# start of PROVIDED ENTRIES

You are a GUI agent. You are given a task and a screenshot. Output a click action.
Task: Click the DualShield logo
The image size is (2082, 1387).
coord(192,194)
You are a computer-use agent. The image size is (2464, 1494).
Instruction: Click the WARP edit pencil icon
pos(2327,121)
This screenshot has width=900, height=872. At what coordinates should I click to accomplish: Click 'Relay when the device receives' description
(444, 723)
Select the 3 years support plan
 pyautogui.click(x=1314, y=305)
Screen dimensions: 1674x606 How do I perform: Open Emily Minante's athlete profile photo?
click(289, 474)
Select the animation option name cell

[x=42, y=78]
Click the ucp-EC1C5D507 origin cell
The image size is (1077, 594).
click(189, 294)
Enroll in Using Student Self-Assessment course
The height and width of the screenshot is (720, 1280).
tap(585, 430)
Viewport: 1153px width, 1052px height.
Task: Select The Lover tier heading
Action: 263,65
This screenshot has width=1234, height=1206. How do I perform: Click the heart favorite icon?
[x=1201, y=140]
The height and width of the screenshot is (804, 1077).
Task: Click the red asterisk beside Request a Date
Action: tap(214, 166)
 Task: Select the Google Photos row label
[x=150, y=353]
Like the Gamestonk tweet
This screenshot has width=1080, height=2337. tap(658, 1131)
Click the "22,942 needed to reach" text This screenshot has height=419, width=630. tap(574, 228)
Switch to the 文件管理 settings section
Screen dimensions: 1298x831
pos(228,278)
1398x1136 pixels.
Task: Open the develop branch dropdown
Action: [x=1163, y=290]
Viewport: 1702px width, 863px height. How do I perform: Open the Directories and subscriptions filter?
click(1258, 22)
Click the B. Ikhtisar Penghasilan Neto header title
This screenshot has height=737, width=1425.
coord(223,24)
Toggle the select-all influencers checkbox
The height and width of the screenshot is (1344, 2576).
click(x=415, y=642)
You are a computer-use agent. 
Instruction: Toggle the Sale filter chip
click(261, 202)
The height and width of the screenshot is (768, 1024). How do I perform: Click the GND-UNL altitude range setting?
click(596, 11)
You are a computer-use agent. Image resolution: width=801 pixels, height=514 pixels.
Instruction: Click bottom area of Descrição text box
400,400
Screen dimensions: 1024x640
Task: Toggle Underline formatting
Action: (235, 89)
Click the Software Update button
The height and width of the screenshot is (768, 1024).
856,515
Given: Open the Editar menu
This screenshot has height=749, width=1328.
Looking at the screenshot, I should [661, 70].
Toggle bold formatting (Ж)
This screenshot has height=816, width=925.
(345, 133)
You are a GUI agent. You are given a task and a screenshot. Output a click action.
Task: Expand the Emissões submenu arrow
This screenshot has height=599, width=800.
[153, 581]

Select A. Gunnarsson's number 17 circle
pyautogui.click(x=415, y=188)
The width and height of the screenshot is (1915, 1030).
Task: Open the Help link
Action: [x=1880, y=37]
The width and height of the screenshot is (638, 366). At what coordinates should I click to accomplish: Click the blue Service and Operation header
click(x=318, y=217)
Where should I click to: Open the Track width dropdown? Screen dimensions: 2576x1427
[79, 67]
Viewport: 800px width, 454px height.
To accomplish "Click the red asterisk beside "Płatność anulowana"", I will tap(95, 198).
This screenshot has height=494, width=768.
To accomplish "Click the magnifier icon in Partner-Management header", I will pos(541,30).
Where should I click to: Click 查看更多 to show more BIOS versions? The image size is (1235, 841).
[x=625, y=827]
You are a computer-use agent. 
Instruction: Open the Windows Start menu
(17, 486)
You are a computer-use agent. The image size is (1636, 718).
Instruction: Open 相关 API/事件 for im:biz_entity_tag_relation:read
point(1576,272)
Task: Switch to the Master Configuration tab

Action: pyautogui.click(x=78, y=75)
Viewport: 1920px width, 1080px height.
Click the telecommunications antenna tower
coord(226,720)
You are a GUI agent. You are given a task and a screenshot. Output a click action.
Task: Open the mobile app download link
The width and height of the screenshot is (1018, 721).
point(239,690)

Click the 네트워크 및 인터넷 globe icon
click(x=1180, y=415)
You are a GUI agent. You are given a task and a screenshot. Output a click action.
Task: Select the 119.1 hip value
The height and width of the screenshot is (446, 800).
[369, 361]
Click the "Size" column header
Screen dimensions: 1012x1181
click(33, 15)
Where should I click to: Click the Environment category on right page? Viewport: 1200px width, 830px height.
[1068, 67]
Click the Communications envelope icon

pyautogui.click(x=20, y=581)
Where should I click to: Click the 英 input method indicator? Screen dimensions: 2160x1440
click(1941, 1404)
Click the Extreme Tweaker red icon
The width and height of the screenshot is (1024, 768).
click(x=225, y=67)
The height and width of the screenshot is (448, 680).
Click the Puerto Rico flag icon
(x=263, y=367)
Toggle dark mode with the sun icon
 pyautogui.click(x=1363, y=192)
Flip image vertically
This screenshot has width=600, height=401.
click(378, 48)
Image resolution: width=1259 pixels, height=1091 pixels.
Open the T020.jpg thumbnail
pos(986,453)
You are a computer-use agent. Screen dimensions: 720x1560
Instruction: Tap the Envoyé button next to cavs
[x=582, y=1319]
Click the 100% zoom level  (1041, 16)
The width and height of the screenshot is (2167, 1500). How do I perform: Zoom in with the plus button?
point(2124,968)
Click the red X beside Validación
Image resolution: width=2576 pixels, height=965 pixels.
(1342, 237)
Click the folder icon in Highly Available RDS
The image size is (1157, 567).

# end of PROVIDED ENTRIES

▸ **WRITTEN REQUEST**
Write out the lines from the first one through the line containing "pyautogui.click(x=1314, y=305)", with both ends included. Substitute "settings gear icon" for "edit pencil icon" and leave everything else as it is.

▸ **EXERCISE OUTPUT**
You are a GUI agent. You are given a task and a screenshot. Output a click action.
Task: Click the DualShield logo
The image size is (2082, 1387).
coord(192,194)
You are a computer-use agent. The image size is (2464, 1494).
Instruction: Click the WARP settings gear icon
pos(2327,121)
This screenshot has width=900, height=872. At what coordinates should I click to accomplish: Click 'Relay when the device receives' description
(444, 723)
Select the 3 years support plan
 pyautogui.click(x=1314, y=305)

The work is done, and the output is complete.